My baseball spirts were given a lift this month watching spring baseball games, but not in spring training. They were lifted by an unlikely group — players from the Czech Republic’s national baseball team in the World Baseball Classic.

Some of my readers might not know that the landlocked country in the middle of Europe even has a baseball team. After all, Czechs have a climate throughout their country similar to that of Illinois, without any warm weather destinations within their borders like Florida or Arizona. How could they develop baseball players?

But they did, enough to make it to the World Baseball Classic this spring, along with 19 other qualifying teams from around the world. They had to defeat other teams from Europe, including a deciding victory over Germany, to make it to the global tournament. It was the Czechs’ first ever trip to the WBC.

What lifted my spirits especially was knowing that just about every player on the team played baseball as a sideline. They work at ordinary jobs to support themselves, and they include a firefighter, a teacher, an accountant and a building contractor. Their manager is a neurosurgeon, a former ball player who still enjoys the game, as a sideline.

They play baseball for the love of the game, not for the fame or the money—baseball at its purest. Some of them have played baseball in the United States, in colleges or in the minor leagues, none in the major leagues. Now they are playing simply because they enjoy the game.

In their first game of the WBC tournament the Czechs defeated the team from China, 8 to 5, on a come-from-behind home run in the ninth inning. The cheers of 200 Czech fans who had traveled more than 5,000 miles to Tokyo to the tournament reverberated through the stadium.

Almost all of the Czech players were born and raised in the Czech Republic and still live and work there. They were going against teams filled with professional players, many from the major leagues in the United States. Perhaps the best example was their game with Japan, featuring one of the major league’s best players, if not the best, Shohei Ohtani.

The game against Japan was a good example of the Czechs being David against a Goliath at the WBC. Japan’s team was filled with professionals who played baseball for a living in a country that has valued baseball since the end of World War II and has developed many outstanding players.
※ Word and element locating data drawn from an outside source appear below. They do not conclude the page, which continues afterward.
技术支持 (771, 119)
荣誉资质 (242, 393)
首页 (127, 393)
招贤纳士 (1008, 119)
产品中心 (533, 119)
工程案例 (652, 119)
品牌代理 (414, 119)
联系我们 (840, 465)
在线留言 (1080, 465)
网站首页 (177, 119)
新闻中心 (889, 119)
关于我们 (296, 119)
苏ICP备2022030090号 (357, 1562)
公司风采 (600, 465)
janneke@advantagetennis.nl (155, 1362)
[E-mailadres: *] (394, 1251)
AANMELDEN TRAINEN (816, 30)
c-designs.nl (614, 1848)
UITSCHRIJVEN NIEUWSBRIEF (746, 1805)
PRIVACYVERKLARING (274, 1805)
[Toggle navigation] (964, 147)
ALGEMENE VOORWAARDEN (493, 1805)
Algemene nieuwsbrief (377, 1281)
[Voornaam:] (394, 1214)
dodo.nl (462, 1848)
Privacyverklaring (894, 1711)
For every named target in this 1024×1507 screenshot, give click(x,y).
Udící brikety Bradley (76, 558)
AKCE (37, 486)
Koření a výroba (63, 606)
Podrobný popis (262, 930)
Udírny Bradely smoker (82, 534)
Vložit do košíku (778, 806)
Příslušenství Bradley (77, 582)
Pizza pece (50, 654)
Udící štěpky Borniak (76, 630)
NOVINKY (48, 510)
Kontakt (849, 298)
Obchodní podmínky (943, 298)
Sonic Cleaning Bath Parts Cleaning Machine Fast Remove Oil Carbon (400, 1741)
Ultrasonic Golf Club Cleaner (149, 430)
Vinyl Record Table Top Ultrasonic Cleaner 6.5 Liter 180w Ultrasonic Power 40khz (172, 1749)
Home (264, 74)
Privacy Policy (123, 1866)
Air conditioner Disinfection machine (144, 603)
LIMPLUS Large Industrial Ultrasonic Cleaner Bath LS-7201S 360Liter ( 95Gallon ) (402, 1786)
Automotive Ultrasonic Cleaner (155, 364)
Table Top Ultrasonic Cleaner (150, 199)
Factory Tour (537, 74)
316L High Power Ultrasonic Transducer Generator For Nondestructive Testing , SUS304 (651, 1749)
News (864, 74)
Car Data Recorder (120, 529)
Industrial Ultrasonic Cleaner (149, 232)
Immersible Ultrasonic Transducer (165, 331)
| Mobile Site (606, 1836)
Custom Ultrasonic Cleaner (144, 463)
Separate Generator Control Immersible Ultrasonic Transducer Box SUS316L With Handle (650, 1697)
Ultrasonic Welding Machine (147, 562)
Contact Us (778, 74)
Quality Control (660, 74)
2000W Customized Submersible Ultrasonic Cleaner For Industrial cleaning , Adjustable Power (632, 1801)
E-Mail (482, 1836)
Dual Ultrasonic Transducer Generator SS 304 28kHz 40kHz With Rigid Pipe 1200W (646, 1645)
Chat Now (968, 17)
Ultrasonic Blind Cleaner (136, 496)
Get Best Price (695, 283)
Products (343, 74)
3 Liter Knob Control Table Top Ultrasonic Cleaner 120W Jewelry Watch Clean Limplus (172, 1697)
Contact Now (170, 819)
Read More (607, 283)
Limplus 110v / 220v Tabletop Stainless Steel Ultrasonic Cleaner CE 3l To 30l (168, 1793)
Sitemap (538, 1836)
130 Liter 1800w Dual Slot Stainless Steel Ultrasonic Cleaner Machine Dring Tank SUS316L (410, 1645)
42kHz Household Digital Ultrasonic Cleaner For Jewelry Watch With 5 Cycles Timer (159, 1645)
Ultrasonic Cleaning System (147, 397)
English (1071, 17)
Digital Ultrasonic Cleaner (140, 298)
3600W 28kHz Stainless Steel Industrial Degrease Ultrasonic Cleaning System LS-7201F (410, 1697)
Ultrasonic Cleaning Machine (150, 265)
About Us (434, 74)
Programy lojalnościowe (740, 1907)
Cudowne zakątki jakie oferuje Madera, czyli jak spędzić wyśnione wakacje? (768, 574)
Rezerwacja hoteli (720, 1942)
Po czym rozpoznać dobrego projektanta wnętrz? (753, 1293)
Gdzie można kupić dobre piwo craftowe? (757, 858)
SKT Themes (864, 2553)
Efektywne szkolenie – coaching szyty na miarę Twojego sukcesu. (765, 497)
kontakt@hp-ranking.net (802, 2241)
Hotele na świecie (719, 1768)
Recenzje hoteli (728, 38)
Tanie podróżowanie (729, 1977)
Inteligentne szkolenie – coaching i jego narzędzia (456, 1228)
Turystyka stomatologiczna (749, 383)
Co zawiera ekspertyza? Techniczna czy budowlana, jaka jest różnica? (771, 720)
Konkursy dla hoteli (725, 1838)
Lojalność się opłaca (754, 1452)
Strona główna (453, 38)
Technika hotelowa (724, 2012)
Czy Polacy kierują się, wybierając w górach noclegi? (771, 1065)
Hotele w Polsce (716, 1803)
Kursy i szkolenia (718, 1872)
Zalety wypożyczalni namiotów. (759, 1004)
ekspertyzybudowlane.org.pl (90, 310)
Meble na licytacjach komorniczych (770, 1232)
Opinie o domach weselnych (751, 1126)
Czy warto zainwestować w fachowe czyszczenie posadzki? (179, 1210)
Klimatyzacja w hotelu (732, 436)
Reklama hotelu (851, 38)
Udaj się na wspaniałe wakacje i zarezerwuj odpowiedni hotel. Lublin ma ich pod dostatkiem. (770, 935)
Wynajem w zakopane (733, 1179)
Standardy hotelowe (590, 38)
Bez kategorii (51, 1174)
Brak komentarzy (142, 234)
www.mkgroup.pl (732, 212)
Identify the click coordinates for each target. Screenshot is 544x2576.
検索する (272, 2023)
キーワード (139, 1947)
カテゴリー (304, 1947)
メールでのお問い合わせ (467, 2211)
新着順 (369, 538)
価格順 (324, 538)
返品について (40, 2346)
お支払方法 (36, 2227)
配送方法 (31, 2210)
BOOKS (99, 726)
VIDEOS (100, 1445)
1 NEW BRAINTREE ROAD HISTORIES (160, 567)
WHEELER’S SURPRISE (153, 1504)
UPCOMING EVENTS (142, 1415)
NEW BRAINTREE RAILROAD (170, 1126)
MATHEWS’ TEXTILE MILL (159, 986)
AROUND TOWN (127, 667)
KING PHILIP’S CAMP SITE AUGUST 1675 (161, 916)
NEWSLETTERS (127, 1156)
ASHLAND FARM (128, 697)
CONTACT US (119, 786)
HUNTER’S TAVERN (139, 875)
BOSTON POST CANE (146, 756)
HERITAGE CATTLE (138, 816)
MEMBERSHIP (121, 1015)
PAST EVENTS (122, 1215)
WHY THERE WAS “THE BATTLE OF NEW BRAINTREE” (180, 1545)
The Japanese pitcher against the Czechs was a young star, whose fastball was regularly clocked at more than 100 miles per hour. Meanwhile, the Czech pitcher, whose profession is a building contractor, specializes in slow change-ups. In fact, during the game his fastest pitch was 79 miles per hour.

I watched the game on Fox Sports TV on a recording, since it was played in Japan with a California start time of 2 a.m.  The first two-and-a-half innings were entertaining for me, since the Czechs led 1-0 going into the bottom of the third inning, to the astonishment of the announcers.

But then the Japanese players figured out the Czech pitcher’s speed and started scoring a bunch of runs. The final score was Japan 10, the Czech Republic 2.

Even in the loss, I was proud of the Czech underdogs, so much so that I ordered a Czech Republic team baseball cap. When I get the cap and start wearing it, I’m sure many Los Banosans will wonder what does the “CR” stand for.

The following day the Czechs lost to Korea, another team with professional players, 7 to 3. That game was essentially over after the first inning, when the Koreans scored five runs. In their fourth game, which I also watched on television, the Czechs battled Australia even for six innings before the Australians eventually won.

The Czechs did not advance beyond the first round, but I still feel proud of the Czech Republic team making it to the World Baseball Classic and earning a victory. The Czechs are  an example to underdogs everywhere and an inspiration to underdog teams in the major leagues, which are about to start their regular season on March 30.

Moreover, the spirit of the Czechs seemed to infuse all the teams in the World Baseball Classic. Other games I watched, including the championship game between Japan and the U.S.A., seemed to exhibit a spirit of camaraderie and sportsmanship not always seen in Major League baseball games.

I feel I need to add this disclaimer, as a part of truth in column-writing. My ancestry is Czech. All four of my grandparents were born near Prague, when it was then in Czechoslovakia.

I’ve kept a close eye on the country since I was a kid when it was under the domination of the Soviet Union. I rejoiced in 1968 seeing the “Prague Spring,”  when it looked like Czechs would be getting more freedom. I then grieved when Soviet tanks soon after rumbled through Prague, returning the country to a dictatorship.

I rejoiced again for good in 1989 when, after the Berlin wall fell and the Soviet Union domination was ending in eastern Europe, Czechoslovakia became a free and independent country. Later the Czechs and the Slovaks decided to split, and my ancestors’ home became the Czech Republic.

The Czechs for as long as I can remember have been underdogs, but they have never quit fighting, as shown recently by their national baseball team. And, being a longtime Chicago Cubs fan, I’m a sucker for underdogs.